The discussion of binary predictors (e.g. retain/attrit) so far has focused on the AUC measure of an independent variable's power to predict the outcome. As with any performance measure, we have to make assumptions and then live with the consequences. In this case, we set the question up in a rather artificial way: we assume that we have to choose between two cases \(y_0\) and \(y_1\), where the first case has outcome 0 (e.g. a student who failed to return, if predicting retention), and the second case has the outcome 1 (e.g. a student who did return). The job of the independent variable \(x\) is to distinguish which case is which. This is a different task than taking all the \(x_i,y_i\) pairs of data and, for example using regression to minimize error. Regression models have other kinds of performance measures, although we can use AUC for a logistic (i.e. binary) regression. See Frank Harrell's blog for some commentary from an expert.

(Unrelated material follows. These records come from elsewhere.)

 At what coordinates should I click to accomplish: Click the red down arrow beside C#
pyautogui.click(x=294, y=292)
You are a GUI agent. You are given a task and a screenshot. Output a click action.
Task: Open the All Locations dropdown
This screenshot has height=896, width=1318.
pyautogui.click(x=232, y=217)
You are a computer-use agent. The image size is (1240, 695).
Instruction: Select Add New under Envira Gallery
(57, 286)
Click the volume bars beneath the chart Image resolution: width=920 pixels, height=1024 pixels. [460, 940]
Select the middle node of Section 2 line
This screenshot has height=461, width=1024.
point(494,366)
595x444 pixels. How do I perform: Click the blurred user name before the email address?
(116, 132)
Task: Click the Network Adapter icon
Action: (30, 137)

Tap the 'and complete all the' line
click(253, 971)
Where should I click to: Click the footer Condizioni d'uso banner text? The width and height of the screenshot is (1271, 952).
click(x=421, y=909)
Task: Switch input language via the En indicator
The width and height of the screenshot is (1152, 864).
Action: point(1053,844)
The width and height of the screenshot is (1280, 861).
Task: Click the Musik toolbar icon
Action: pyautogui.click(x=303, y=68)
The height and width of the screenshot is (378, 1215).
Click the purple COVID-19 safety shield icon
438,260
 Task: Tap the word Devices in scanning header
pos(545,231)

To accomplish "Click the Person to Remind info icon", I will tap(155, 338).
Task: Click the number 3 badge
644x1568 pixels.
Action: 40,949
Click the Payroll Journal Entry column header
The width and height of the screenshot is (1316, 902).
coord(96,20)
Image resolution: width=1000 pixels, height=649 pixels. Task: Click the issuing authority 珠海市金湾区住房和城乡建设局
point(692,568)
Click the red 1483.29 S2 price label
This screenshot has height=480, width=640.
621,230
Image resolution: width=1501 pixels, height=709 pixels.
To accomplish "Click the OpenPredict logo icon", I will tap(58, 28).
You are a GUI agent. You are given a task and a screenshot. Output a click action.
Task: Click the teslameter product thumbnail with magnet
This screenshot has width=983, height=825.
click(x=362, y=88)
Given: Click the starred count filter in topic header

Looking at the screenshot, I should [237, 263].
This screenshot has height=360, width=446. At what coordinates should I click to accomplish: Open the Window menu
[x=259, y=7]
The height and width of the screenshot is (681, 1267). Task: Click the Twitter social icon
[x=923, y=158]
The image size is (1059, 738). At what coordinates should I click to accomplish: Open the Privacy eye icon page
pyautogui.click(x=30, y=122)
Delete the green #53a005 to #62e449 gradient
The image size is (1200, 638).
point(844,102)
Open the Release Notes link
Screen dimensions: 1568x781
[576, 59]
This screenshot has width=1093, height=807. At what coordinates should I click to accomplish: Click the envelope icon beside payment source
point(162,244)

Despite its limitations, I find AUC useful for scans of predictors and for communicating to non-technical audiences. It's much easier to explain the "guess which" scenario than regression goodness of fit measures. So the purpose of this post is to delve into AUC and its dual nature as a probability interpretation and a geometrical one. Last time I claimed that AUC was:

  • The probability of distinguishing \(y_0\) from \(y_1\) when given the explanatory variable \(x\)
  • The area under the ROC curve.
It is by no means obvious that these two things should be the same, so I'll use the 2x2 case to show it's true in the simplest case. We already know that the outcome only takes values 0 or 1, and in this simple case, the explanatory variable also only has 0 or 1 value. For example, if you want to use "early admit" status to predict first year retention, both variables are binary. I'll continue to use that case as an example for concreteness. 

Preliminaries

Start with what is called the "confusion" matrix, where we take historical data and populate the four possible outcomes of the predictor

$$  \begin{matrix}  & y = 0 & y = 1 \\  x = 0 & A & B  \\ x = 1 &  C & D  \end{matrix} $$

with frequencies of occurrence. Here, \(A\) is the fraction of all cases in the data where the predictor  is zero (i.e. not early admit) and the outcome was zero (student did not return for second year). 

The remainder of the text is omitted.